As for the welded joints under axial loading, the same effects apply for the specimens under torsional loading. Here, the characteristic fatigue strength of \(\Delta \tau _{n}= 315 \,\,\text {MPa}\) is factor \(f>3\) higher than the endurable stress of \(\Delta \tau _{n}= 100 \,\,\text {MPa}\) recommended [16]. The flash exerts little influence on the fatigue strength under torsional loading

In case of the absence of sharp notches, an influence of the base material strength on the fatigue strength may be assumed [27]. This should lead to the possibility to further increase the fatigue strength and fully exploit the lightweight potential of welded joints. However, in any case, a high weld quality, i.e. the absence of sharp notches and other irregularities, needs to be assured by a process control and a subsequent quality assurance.

For a fatigue assessment, the following approach seems to be applicable: First, the fatigue strength of the base material at the flash base notch needs to be assessed. It is recommended to use the FKM-guideline [17], since the governing parameters, such as materials strength, stress gradients and surface roughness, can be assessed. Second, an assessment of any sharp-like notches, such as the flash fork notch, needs to be performed. This can be conducted with a reference radius (\(r_{ref}=\) 1 mm or \(r_{ref}=\) 0.05 mm) typically used for the fatigue assessment of welded joints. Since no failure was achieved at this location in the investigations, these theoretical assumptions need to be validated in future research.
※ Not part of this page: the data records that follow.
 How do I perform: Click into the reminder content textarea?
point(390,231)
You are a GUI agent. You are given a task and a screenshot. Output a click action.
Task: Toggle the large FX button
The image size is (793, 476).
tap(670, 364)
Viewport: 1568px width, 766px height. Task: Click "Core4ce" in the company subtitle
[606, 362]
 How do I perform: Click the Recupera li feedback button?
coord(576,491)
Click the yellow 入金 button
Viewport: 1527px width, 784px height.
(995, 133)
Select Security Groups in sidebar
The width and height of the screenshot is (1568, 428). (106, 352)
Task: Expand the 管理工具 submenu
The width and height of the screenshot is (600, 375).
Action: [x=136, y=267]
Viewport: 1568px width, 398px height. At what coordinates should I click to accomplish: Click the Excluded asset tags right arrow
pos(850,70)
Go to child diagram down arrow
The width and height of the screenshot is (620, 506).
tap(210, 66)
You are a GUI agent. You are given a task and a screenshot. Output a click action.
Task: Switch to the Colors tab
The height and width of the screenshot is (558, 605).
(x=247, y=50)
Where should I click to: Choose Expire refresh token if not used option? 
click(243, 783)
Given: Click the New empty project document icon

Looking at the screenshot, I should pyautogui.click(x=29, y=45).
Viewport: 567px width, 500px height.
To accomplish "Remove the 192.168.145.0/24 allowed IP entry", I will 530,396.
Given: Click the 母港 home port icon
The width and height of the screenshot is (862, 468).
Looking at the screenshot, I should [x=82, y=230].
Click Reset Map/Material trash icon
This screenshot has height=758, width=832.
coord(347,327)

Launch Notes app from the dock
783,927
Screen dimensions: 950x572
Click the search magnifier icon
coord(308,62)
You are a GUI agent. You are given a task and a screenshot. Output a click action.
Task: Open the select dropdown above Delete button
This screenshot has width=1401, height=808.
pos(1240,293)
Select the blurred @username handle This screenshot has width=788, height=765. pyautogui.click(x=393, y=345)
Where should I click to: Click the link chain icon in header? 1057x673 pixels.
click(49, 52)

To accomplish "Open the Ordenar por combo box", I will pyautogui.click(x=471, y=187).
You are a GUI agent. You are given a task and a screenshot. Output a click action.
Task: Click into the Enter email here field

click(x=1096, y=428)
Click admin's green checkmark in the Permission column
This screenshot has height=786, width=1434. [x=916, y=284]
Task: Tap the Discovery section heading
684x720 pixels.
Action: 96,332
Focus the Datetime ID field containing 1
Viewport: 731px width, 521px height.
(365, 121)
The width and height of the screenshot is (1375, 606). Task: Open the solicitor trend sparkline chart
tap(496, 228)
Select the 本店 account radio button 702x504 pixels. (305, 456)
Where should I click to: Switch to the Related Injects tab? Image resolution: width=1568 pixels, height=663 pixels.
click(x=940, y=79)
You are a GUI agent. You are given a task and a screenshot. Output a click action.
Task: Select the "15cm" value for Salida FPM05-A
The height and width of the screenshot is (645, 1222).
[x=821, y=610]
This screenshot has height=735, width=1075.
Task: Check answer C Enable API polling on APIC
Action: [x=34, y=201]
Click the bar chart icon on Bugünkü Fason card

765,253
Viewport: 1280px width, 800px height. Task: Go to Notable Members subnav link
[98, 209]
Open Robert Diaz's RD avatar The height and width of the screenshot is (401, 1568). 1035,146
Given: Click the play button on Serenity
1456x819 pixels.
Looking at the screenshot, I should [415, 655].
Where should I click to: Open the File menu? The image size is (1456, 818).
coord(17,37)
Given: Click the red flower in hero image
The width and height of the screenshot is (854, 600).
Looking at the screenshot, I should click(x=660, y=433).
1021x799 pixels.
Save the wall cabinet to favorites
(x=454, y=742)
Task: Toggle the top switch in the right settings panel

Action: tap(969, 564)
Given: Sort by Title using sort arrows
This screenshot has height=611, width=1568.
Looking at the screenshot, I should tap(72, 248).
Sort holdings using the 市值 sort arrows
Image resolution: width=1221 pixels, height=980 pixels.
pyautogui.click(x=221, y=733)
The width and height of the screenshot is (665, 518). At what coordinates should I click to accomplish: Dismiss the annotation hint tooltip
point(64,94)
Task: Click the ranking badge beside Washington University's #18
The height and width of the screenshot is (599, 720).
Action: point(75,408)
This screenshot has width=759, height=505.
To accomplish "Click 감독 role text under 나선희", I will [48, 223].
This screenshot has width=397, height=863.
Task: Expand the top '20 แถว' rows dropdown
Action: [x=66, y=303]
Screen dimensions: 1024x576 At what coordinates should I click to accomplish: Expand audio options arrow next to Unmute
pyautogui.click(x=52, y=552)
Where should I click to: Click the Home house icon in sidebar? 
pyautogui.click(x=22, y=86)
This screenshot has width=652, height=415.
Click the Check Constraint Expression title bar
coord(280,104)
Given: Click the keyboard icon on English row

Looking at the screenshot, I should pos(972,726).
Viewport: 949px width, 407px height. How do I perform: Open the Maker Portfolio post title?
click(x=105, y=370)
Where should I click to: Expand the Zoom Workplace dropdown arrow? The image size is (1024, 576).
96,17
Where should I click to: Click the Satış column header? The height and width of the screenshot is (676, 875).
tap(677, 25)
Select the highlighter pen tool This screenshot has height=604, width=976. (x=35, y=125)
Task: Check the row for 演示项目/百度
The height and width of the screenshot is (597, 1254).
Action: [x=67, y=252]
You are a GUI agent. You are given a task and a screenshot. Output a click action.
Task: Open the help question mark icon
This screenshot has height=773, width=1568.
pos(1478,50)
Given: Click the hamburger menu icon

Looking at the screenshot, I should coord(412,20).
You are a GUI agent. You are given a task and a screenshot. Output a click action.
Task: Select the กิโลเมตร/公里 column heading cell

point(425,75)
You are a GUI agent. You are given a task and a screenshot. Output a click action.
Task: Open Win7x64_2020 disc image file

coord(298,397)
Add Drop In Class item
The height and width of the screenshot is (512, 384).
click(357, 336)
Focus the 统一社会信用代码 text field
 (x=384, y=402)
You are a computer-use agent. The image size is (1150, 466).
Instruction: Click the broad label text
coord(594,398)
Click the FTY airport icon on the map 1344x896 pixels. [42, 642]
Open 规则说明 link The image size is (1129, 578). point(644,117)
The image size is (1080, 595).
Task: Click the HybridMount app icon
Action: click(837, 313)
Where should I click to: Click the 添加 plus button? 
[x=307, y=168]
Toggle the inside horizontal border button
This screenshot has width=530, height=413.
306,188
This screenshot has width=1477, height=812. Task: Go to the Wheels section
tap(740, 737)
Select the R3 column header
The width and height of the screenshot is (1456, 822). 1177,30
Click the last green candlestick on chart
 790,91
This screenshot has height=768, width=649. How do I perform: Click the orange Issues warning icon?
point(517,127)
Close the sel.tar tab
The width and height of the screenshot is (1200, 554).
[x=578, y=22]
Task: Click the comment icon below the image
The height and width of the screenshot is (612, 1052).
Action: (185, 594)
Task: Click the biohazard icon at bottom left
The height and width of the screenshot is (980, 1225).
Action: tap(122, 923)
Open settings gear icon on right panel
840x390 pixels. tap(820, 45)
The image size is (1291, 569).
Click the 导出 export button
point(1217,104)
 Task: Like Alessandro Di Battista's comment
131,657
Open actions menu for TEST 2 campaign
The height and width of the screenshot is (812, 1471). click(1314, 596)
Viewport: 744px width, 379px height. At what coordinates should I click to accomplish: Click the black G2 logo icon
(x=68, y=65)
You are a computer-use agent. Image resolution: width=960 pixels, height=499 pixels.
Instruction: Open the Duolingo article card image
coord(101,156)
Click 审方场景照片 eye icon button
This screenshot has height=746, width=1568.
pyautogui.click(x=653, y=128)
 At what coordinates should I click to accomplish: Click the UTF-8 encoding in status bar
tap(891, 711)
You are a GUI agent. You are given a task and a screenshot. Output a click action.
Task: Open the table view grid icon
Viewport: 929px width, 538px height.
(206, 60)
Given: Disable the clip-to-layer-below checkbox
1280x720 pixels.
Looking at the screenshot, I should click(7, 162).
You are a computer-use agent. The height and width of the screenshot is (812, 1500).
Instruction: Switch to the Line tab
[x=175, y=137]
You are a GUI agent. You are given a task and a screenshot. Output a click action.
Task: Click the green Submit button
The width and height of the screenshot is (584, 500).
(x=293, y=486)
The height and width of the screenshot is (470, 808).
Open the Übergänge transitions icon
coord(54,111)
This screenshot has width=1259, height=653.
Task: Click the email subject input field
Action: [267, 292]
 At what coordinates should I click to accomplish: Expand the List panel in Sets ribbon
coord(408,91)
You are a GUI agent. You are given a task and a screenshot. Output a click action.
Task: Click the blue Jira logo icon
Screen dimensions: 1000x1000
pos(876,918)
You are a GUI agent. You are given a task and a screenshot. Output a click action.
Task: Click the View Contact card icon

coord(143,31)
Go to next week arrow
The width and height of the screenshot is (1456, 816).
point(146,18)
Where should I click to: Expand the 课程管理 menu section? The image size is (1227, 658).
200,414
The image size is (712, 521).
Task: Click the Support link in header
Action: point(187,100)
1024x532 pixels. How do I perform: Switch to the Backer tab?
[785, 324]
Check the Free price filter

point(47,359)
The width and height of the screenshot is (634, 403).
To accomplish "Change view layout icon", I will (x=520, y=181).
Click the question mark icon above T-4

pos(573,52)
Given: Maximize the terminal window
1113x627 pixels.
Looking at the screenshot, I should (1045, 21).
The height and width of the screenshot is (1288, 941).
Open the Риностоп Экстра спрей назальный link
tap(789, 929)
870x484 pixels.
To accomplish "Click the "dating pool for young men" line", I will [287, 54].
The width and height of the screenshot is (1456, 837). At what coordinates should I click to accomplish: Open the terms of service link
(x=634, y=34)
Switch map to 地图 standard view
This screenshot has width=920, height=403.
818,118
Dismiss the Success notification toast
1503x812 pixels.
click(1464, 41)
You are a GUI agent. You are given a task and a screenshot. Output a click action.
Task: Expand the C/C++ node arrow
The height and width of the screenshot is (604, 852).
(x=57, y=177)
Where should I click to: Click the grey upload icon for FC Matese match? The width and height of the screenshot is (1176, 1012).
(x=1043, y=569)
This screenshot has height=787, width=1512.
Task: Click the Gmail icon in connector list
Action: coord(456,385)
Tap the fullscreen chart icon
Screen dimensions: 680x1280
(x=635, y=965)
In any case, the shape of the flash is expected to have a significant influence on the fatigue strength. A large radius of the flash base notch is favourable to achieve a high fatigue strength. Additionally, the diameter of the net section at the interface should be higher than the one in the net section at the base material, to reduce the nominal stress and the risk of cracks initiating from the flash for notch. A finite element analysis of the specimens resulted in stress concentration factors under axial loading in the range \(1.7\le K_{t,\sigma }\le 1.9\) (S355), \(K_{t,\sigma }\approx 1.4\) (1.4301) that are comparatively higher than the ones under torsional loading: \(1.2\le K_{t,\sigma }\le 1.35\) (S355), \(K_{t,\sigma }\approx 1.15\) (1.4301). The lower stress concentration under shear loading becomes visible at high cycles, where there is a much higher difference in fatigue strength between specimens with and without flash under axial loading compared to torsional loading.

Further, fatigue tests and numerical evaluations should be conducted, to validate the proposed approach.

6 Conclusion

From the investigations performed, the following main conclusions can be drawn:

• The metallurgical notch between the two materials did not lower the fatigue strength. At nearly all specimens, the failure under cyclic loading occurred outside the interface, i.e. the connection area of both materials.

• The sharp flash fork notch did not lower fatigue strength, likely due to being located outside of the load path in a region of increased cross sectional area.

• A highly increased fatigue strength of the friction welded joints compared to joints made by GMAW-processes could be identified. This increase can be explained by the absence of sharp notches. In addition, compressive residual stresses are present at the specimens made from S355-1.4301 due to machining and the friction welding process. These additionally increase the fatigue strength. A further increase in fatigue strength with increasing static strength of the base material might be expected.